Records to process START

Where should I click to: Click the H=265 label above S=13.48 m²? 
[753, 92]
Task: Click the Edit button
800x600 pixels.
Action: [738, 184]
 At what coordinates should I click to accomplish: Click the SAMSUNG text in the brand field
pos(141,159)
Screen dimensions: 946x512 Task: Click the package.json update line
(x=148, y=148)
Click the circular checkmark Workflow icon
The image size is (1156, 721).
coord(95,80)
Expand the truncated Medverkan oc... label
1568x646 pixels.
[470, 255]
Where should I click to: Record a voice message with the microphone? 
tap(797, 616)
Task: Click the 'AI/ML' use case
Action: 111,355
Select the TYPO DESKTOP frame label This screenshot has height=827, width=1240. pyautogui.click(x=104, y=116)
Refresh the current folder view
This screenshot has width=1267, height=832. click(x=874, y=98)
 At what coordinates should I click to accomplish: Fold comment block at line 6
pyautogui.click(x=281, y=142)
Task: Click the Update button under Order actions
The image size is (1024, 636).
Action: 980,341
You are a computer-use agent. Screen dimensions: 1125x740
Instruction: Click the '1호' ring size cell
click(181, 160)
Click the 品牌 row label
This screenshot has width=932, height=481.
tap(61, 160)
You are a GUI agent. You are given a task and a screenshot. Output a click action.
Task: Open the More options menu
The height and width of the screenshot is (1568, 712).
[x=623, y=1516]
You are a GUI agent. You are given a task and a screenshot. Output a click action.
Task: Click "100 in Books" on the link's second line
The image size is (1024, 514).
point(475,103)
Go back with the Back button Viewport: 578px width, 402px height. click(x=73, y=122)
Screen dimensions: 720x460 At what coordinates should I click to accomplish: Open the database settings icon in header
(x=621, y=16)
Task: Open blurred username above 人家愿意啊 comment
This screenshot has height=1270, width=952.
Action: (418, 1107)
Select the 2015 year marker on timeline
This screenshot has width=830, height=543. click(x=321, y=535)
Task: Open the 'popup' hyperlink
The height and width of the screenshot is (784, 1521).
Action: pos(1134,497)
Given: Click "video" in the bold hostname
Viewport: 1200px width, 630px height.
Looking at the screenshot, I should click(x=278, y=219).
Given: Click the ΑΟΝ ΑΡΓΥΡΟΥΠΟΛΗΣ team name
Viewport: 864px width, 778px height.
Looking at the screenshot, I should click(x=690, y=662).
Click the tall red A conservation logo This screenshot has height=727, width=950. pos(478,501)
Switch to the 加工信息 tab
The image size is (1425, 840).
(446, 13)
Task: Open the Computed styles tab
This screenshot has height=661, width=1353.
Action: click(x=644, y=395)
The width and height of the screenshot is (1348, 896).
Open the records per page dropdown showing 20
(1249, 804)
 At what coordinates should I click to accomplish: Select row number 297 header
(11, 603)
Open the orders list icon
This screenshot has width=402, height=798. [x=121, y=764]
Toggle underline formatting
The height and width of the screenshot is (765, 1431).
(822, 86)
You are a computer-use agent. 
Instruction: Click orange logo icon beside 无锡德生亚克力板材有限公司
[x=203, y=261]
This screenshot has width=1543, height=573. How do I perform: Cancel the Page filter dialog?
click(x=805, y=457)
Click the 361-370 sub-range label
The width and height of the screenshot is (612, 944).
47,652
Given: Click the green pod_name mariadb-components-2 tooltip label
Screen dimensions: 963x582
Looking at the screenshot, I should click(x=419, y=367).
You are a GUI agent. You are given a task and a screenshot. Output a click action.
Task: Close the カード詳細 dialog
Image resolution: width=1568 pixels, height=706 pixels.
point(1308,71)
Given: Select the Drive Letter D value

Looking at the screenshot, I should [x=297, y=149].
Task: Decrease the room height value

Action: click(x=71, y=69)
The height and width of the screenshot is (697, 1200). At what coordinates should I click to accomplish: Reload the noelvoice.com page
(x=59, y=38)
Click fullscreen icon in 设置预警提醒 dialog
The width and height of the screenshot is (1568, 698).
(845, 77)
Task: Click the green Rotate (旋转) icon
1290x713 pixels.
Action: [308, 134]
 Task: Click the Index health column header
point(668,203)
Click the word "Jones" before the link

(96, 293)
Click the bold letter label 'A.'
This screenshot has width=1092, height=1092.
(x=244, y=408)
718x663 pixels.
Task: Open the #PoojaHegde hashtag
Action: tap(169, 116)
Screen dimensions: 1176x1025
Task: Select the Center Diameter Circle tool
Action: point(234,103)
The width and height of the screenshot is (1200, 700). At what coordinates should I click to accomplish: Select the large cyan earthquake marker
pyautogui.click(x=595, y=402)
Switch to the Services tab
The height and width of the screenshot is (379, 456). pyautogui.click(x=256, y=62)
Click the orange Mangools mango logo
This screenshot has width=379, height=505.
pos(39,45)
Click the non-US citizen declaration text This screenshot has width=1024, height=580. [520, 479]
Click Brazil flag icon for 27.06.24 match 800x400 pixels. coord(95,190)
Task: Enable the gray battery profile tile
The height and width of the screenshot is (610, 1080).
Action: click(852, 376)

Records to process END

• Directions:
With no word changed, write the entries out once more.

• Problem solution:
Where should I click to: Click the H=265 label above S=13.48 m²? 
[753, 92]
Task: Click the Edit button
800x600 pixels.
Action: [738, 184]
 At what coordinates should I click to accomplish: Click the SAMSUNG text in the brand field
pos(141,159)
Screen dimensions: 946x512 Task: Click the package.json update line
(x=148, y=148)
Click the circular checkmark Workflow icon
The image size is (1156, 721).
coord(95,80)
Expand the truncated Medverkan oc... label
1568x646 pixels.
[470, 255]
Where should I click to: Record a voice message with the microphone? 
tap(797, 616)
Task: Click the 'AI/ML' use case
Action: 111,355
Select the TYPO DESKTOP frame label This screenshot has height=827, width=1240. pyautogui.click(x=104, y=116)
Refresh the current folder view
This screenshot has width=1267, height=832. click(x=874, y=98)
 At what coordinates should I click to accomplish: Fold comment block at line 6
pyautogui.click(x=281, y=142)
Task: Click the Update button under Order actions
The image size is (1024, 636).
Action: 980,341
You are a computer-use agent. Screen dimensions: 1125x740
Instruction: Click the '1호' ring size cell
click(181, 160)
Click the 品牌 row label
This screenshot has width=932, height=481.
tap(61, 160)
You are a GUI agent. You are given a task and a screenshot. Output a click action.
Task: Open the More options menu
The height and width of the screenshot is (1568, 712).
[x=623, y=1516]
You are a GUI agent. You are given a task and a screenshot. Output a click action.
Task: Click "100 in Books" on the link's second line
The image size is (1024, 514).
point(475,103)
Go back with the Back button Viewport: 578px width, 402px height. click(x=73, y=122)
Screen dimensions: 720x460 At what coordinates should I click to accomplish: Open the database settings icon in header
(x=621, y=16)
Task: Open blurred username above 人家愿意啊 comment
This screenshot has height=1270, width=952.
Action: (418, 1107)
Select the 2015 year marker on timeline
This screenshot has width=830, height=543. click(x=321, y=535)
Task: Open the 'popup' hyperlink
The height and width of the screenshot is (784, 1521).
Action: pos(1134,497)
Given: Click "video" in the bold hostname
Viewport: 1200px width, 630px height.
Looking at the screenshot, I should click(x=278, y=219).
Given: Click the ΑΟΝ ΑΡΓΥΡΟΥΠΟΛΗΣ team name
Viewport: 864px width, 778px height.
Looking at the screenshot, I should click(x=690, y=662).
Click the tall red A conservation logo This screenshot has height=727, width=950. pos(478,501)
Switch to the 加工信息 tab
The image size is (1425, 840).
(446, 13)
Task: Open the Computed styles tab
This screenshot has height=661, width=1353.
Action: click(x=644, y=395)
The width and height of the screenshot is (1348, 896).
Open the records per page dropdown showing 20
(1249, 804)
 At what coordinates should I click to accomplish: Select row number 297 header
(11, 603)
Open the orders list icon
This screenshot has width=402, height=798. [x=121, y=764]
Toggle underline formatting
The height and width of the screenshot is (765, 1431).
(822, 86)
You are a computer-use agent. 
Instruction: Click orange logo icon beside 无锡德生亚克力板材有限公司
[x=203, y=261]
This screenshot has width=1543, height=573. How do I perform: Cancel the Page filter dialog?
click(x=805, y=457)
Click the 361-370 sub-range label
The width and height of the screenshot is (612, 944).
47,652
Given: Click the green pod_name mariadb-components-2 tooltip label
Screen dimensions: 963x582
Looking at the screenshot, I should click(x=419, y=367).
You are a GUI agent. You are given a task and a screenshot. Output a click action.
Task: Close the カード詳細 dialog
Image resolution: width=1568 pixels, height=706 pixels.
point(1308,71)
Given: Select the Drive Letter D value

Looking at the screenshot, I should [x=297, y=149].
Task: Decrease the room height value

Action: click(x=71, y=69)
The height and width of the screenshot is (697, 1200). At what coordinates should I click to accomplish: Reload the noelvoice.com page
(x=59, y=38)
Click fullscreen icon in 设置预警提醒 dialog
The width and height of the screenshot is (1568, 698).
(845, 77)
Task: Click the green Rotate (旋转) icon
1290x713 pixels.
Action: [308, 134]
 Task: Click the Index health column header
point(668,203)
Click the word "Jones" before the link

(96, 293)
Click the bold letter label 'A.'
This screenshot has width=1092, height=1092.
(x=244, y=408)
718x663 pixels.
Task: Open the #PoojaHegde hashtag
Action: tap(169, 116)
Screen dimensions: 1176x1025
Task: Select the Center Diameter Circle tool
Action: point(234,103)
The width and height of the screenshot is (1200, 700). At what coordinates should I click to accomplish: Select the large cyan earthquake marker
pyautogui.click(x=595, y=402)
Switch to the Services tab
The height and width of the screenshot is (379, 456). pyautogui.click(x=256, y=62)
Click the orange Mangools mango logo
This screenshot has width=379, height=505.
pos(39,45)
Click the non-US citizen declaration text This screenshot has width=1024, height=580. [520, 479]
Click Brazil flag icon for 27.06.24 match 800x400 pixels. coord(95,190)
Task: Enable the gray battery profile tile
The height and width of the screenshot is (610, 1080).
Action: click(852, 376)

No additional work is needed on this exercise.